Prompting with media files


The Gemini API supports prompting with text, image, audio, and video data, also known as multimodal prompting, meaning you can include those types of media files in your prompts. For small files, you can point the Gemini model directly to a local file when providing a prompt. Upload larger files with the File API before including them in prompts.

The File API lets you store up to 20GB of files per project, with each file not exceeding 2GB in size. Files are stored for 48 hours and can be accessed with your API key for generation within that time period and cannot be downloaded from the API. The Files API is available at no cost in all regions where the Gemini API is available.

The File API handles inputs that can be used to generate content with model.generateContent or model.streamGenerateContent. For information on valid file formats (MIME types) and supported models, see Supported file formats.

This guide shows how to use the File API to upload media files and include them in a GenerateContent call to the Gemini API. For more information, see the code samples.

Supported file formats

Gemini models support prompting with multiple file formats. This section explains considerations in using general media formats for prompting, specifically image, audio, video, and plain text files. You can use media files for prompting only with specific model versions, as shown in the following table.

Model Images Audio Video Plain text
Gemini 1.5 Pro (release 008 and later) ✔ (3600 max image files)
Gemini Pro Vision ✔ (16 max image files)

Image formats

You can use image data for prompting with the gemini-pro-vision and gemini-1.5-pro models. When you use images for prompting, they are subject to the following limitations and requirements:

  • Images must be in one of the following image data MIME types:
    • PNG - image/png
    • JPEG - image/jpeg
    • WEBP - image/webp
    • HEIC - image/heic
    • HEIF - image/heif
  • Maximum of 16 individual images for the gemini-pro-vision and 3600 images for gemini-1.5-pro
  • No specific limits to the number of pixels in an image; however, larger images are scaled down to fit a maximum resolution of 3072 x 3072 while preserving their original aspect ratio.

Audio formats

You can use audio data for prompting with the gemini-1.5-pro model. When you use audio for prompting, they are subject to the following limitations and requirements:

  • Audio data is supported in the following common audio format MIME types:
    • WAV - audio/wav
    • MP3 - audio/mp3
    • AIFF - audio/aiff
    • AAC - audio/aac
    • OGG Vorbis - audio/ogg
    • FLAC - audio/flac
  • The maximum supported length of audio data in a single prompt is 9.5 hours.
  • Audio files are resampled down to a 16 Kbps data resolution, and multiple channels of audio are combined into a single channel.
  • There is no specific limit to the number of audio files in a single prompt; however, the total combined length of all audio files in a single prompt cannot exceed 9.5 hours.

Video formats

You can use video data for prompting with the gemini-1.5-pro model.

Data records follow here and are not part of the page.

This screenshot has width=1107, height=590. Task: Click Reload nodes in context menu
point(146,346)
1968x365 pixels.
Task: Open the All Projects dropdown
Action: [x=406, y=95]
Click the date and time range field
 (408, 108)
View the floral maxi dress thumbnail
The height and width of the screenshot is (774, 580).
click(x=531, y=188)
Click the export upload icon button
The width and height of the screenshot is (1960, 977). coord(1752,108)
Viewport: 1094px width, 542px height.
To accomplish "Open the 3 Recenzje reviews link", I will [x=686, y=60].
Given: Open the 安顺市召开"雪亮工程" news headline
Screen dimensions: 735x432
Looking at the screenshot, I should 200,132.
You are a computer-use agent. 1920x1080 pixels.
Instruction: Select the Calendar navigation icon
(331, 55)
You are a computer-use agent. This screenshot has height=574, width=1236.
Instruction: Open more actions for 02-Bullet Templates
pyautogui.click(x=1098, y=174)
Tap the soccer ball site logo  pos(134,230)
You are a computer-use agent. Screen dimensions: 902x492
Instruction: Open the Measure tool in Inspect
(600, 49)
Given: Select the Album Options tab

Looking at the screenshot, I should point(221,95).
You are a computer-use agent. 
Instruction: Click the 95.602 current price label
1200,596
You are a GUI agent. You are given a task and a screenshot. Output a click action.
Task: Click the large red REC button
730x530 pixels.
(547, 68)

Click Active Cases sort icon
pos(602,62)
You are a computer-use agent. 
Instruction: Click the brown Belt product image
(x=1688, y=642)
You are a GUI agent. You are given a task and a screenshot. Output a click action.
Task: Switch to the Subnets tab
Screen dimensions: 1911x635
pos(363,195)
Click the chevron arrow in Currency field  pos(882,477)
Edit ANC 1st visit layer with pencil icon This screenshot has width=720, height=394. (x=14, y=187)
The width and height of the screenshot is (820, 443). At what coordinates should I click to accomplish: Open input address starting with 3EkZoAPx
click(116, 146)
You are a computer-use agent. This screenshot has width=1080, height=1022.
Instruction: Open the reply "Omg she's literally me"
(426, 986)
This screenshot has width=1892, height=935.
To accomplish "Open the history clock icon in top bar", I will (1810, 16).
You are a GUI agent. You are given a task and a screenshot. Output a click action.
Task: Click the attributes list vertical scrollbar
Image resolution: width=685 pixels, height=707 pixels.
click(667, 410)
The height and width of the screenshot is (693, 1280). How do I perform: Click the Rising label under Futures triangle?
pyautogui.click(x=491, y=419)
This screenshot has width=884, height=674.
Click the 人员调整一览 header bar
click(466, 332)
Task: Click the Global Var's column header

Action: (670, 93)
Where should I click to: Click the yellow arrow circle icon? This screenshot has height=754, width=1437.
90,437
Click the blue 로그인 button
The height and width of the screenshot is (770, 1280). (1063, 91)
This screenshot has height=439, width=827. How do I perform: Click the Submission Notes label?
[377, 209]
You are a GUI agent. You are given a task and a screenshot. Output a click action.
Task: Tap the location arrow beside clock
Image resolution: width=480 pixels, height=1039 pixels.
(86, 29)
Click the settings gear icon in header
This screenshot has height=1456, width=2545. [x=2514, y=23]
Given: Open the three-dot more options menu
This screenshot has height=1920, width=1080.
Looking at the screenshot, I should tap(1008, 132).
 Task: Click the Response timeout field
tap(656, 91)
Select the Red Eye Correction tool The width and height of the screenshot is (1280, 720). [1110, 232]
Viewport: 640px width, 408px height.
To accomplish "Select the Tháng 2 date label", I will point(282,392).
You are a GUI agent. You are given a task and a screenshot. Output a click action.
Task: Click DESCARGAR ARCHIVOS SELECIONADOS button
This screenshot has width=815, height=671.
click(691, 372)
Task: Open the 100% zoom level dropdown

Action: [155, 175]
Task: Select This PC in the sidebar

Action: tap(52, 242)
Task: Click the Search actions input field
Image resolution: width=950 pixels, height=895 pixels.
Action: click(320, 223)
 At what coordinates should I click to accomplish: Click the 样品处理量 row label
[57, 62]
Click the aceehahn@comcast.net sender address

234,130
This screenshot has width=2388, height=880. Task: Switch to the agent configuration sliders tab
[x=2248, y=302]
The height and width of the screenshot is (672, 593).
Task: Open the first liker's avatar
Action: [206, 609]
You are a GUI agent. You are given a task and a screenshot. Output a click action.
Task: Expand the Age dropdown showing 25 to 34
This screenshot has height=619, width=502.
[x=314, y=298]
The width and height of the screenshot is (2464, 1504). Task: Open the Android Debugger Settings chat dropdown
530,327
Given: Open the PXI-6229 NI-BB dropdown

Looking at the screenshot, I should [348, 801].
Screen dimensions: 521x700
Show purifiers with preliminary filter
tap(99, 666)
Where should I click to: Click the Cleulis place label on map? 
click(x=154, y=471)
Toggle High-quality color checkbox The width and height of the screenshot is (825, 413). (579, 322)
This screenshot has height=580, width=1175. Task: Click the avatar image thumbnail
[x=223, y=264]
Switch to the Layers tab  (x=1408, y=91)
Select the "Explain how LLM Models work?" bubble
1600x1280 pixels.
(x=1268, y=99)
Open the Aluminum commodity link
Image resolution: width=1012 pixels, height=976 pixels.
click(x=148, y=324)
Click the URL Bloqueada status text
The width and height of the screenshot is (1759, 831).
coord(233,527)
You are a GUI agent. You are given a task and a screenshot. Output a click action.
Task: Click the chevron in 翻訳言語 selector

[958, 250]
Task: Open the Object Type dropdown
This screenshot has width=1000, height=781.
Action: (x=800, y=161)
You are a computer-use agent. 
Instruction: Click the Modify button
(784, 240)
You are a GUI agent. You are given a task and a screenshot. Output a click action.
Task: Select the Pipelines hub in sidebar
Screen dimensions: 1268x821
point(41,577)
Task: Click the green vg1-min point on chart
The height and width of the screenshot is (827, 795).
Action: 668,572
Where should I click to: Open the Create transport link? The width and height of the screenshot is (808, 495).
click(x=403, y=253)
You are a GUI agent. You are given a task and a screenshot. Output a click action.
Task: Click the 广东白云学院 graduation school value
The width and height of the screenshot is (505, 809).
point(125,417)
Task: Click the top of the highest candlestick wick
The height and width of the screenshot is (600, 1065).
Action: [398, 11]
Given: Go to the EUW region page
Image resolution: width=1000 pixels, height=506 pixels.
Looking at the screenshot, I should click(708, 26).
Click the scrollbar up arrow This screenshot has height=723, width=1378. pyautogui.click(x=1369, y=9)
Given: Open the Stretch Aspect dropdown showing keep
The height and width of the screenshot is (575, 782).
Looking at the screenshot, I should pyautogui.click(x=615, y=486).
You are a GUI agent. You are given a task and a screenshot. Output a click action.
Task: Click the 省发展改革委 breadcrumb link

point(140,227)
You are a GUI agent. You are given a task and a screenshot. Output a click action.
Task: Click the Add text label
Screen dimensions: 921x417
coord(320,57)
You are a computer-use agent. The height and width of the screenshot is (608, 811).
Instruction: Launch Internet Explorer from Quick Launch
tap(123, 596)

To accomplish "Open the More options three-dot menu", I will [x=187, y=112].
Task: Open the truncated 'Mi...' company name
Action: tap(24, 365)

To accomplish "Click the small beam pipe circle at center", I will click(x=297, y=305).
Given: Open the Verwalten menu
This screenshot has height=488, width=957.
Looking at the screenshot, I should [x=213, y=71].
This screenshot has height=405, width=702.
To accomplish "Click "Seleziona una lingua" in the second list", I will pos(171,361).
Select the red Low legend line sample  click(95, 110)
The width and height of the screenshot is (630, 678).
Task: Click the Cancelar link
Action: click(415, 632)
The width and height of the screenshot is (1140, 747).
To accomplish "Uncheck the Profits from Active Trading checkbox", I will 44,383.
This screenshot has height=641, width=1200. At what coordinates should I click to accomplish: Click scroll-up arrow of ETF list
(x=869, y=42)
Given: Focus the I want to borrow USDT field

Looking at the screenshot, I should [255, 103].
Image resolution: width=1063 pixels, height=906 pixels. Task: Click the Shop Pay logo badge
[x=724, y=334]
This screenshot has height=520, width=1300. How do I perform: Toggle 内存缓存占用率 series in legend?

  • Video data is supported in the following common video format MIME types:

    • video/mp4
    • video/mpeg
    • video/mov
    • video/avi
    • video/x-flv
    • video/mpg
    • video/webm
    • video/wmv
    • video/3gpp
  • The File API service samples videos into images at 1 frame per second (FPS) and may be subject to change to provide the best inference quality. Individual images take up 258 tokens regardless of resolution and quality.

Plain text formats

The File API supports uploading plain text files with the following MIME types:

  • text/plain
  • text/html
  • text/css
  • text/javascript
  • application/x-javascript
  • text/x-typescript
  • application/x-typescript
  • text/csv
  • text/markdown
  • text/x-python
  • application/x-python-code
  • application/json
  • text/xml
  • application/rtf
  • text/rtf

For plain text files with a MIME type not on the list, you can try specifying one of the above MIME types manually.